Сказать Анисьѣ, такъ она живо на шесткѣ яичницу сварганитъ. Право слово, выпейте лучше простой водки, а ромъ вѣдь онъ ослабляетъ. Не въ себѣ будете.
— Хмъ… Ты говоришь: водки. А водка у насъ есть или посылать надо?
— Съ пару-то стаканчиковъ и у меня найдется — одинъ про васъ, а другой про меня. А ужъ потомъ чайкомъ съ лимончикомъ запьемъ, только безъ рому, яишенкой закусимъ и, благословясь, въ путь. Послушайтесь вы меня.
— Водки-то-бы дѣйствительно хорошо. Ну, давай.
— Стряпать, что-ли, яичницу-то? — послышался изъ-за перегородки женскій голосъ.
— Стряпай, стряпай, Анисья, — отвѣчалъ егерь, досталъ изъ кармана ключъ, полѣзъ въ стоящій въ углу сундукъ и досталъ оттуда бутылку съ остатками водки. — Даже и съ три стаканчика найдется, — прибавилъ онъ, посмотрѣвъ бутылку на свѣтъ.
— Вотъ и ладно. Садись.
Егерь хотѣлъ было сѣсть, но вспомнилъ и сказалъ:
— Тамъ мужикъ Степанъ васъ дожидается на дворѣ. Спрашиваетъ, когда обратно на желѣзную дорогу поѣдете.
— А! Стаканъ? Да что ему такъ загорѣлось? Будетъ день и будутъ мысли.
— Вотъ и я то-же самое ему сказалъ, а онъ лѣзетъ: доложи, говоритъ,
— Я здѣсь, батюшка Петръ Михайлычъ! — послышалось изъ кухни. — Съ здоровьемъ вашу милость пришелъ поздравить. Прикажите войти.
— Или услыхалъ, что водку люди хотятъ пить? Войди, войди, чертова игрушка.
Вошелъ мужикъ Степанъ и поклонился.
— Чай да сахаръ вашей милости. Съ здоровьемъ честь имѣю васъ поздравить, — заговорилъ онъ.
— Ты зачѣмъ пришелъ-то?
— А узнать, когда, ваша милость, на желѣзную дорогу ѣхать изволите. Ежели сегодня утречкомъ, то нужно приготовить лошадь, потому она у меня на лугу.
— Лошадь! Чудакъ-человѣкъ, я еще и на охотѣ не былъ. Или тебѣ такъ ужъ очень выжить меня хочется?
— Зачѣмъ выживать, Петръ Михайлычъ? Мы такому охотнику завсегда рады, вы у насъ господинъ, можно сказать, на рѣдкость, а долженъ-же я свое дѣло справить, ежели вы изволили подрядить меня, чтобы и обратно васъ на желѣзную дорогу отвезти.
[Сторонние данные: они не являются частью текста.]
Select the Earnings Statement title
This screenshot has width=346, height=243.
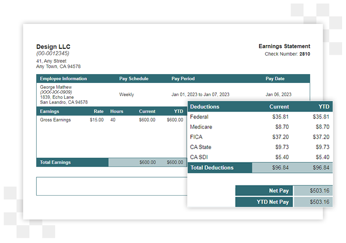[284, 46]
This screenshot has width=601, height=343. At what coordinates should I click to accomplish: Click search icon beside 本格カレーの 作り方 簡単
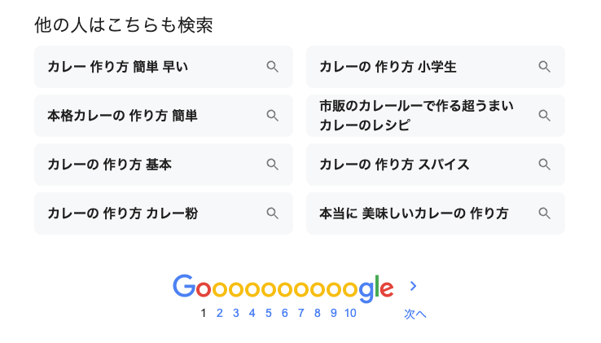273,116
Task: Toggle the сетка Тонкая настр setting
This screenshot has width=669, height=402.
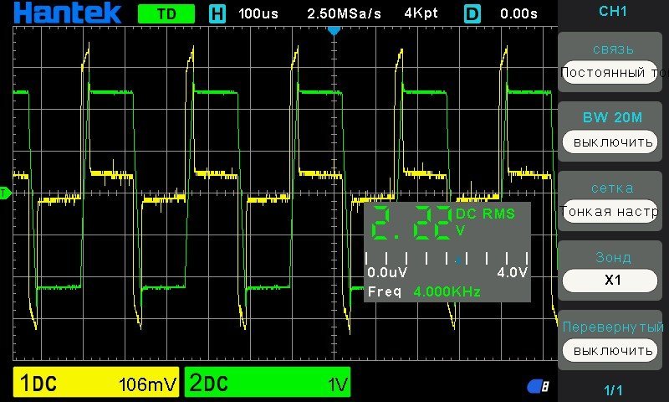Action: pyautogui.click(x=613, y=211)
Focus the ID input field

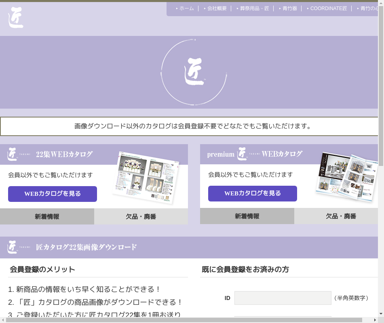(283, 298)
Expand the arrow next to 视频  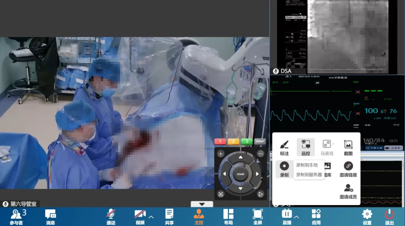coord(151,217)
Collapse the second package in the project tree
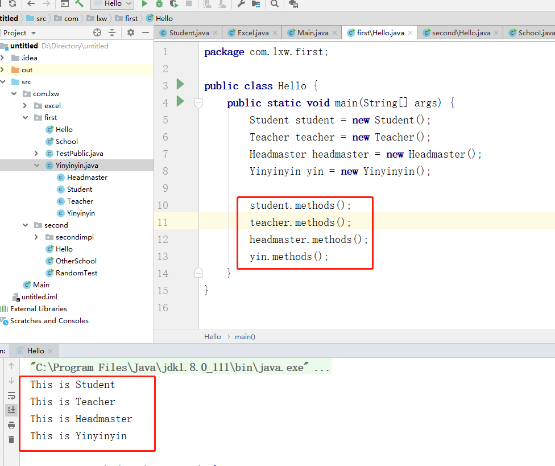The image size is (555, 466). (x=24, y=225)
— Ночью сегодня поѣду. Справляйся къ ночи.
— Вотъ и отлично. Стало быть я и лошадь въ ночное пускать не буду. А ужъ такъ я кляну себя, Петръ Михайлычъ, что я на вчерашній пиръ къ вамъ не попалъ! Дуракомъ себя называю.
— Да ты дуракъ и есть.
— Это точно, ваше степенство. Жерди лавочнику съ рѣки возилъ. А какая заработка?
— Нѣтъ, ты и такъ дуракъ, безъ этого дуракъ.
— Пусть будетъ по-вашему, ваше степенство, — улыбнулся мужикъ. — А вотъ водочки мнѣ поднесите стаканчикъ, чтобы съ здоровьемъ вашу милость поздравить.
— Водки, братъ, мнѣ и самому мало. Тутъ только мнѣ да егерю.
— Да вѣдь въ одинъ монументъ къ Астахову въ кабакъ спорхать можно.
— Нѣтъ, ужъ ты пей ромъ. Вотъ ромъ, есть.
— Ну, ромъ, такъ ромъ. Доброму вору все въ пору, ваше благоутробіе.
Петръ Михайлычъ сталъ наливать ромъ въ стаканчикъ. Запахло жаренымъ масломъ. Егерь, уходившій въ это время въ сосѣднюю комнату, явился со сковородкой яичницы на таредкѣ. Сзади его Анисья несла огурцы на тарелкѣ. Черезъ нѣсколько минутъ всѣ выпили.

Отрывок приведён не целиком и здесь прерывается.